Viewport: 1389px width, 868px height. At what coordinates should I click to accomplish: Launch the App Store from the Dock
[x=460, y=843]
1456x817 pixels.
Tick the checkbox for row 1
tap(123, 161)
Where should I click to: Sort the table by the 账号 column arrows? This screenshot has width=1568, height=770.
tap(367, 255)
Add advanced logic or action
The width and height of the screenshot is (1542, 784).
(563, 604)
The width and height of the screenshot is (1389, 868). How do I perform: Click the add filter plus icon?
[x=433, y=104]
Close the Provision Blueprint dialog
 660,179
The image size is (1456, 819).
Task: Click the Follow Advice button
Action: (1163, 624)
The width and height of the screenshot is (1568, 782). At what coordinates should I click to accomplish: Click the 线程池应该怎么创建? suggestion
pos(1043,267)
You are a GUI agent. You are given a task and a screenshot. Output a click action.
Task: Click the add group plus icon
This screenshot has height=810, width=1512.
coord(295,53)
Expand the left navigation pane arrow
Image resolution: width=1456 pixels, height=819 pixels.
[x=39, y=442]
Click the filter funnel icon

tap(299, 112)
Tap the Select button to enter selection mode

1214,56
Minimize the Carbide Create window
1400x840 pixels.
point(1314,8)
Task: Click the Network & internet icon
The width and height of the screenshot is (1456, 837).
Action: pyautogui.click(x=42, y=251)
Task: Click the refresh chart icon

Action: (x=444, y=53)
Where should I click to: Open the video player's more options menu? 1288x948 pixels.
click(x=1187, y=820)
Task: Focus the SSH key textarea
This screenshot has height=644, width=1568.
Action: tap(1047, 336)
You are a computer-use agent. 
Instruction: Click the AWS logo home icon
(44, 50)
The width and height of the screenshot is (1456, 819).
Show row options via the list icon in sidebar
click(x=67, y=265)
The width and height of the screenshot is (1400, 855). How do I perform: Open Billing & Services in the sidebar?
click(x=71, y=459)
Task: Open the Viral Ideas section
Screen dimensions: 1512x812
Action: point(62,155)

──────

WORK ORDER:
For the word "agent", go through the records and show each line that carries it.

ANSWER BOX:
You are a GUI agent. You are given a task and a screenshot. Output a click action.
You are a computer-use agent. 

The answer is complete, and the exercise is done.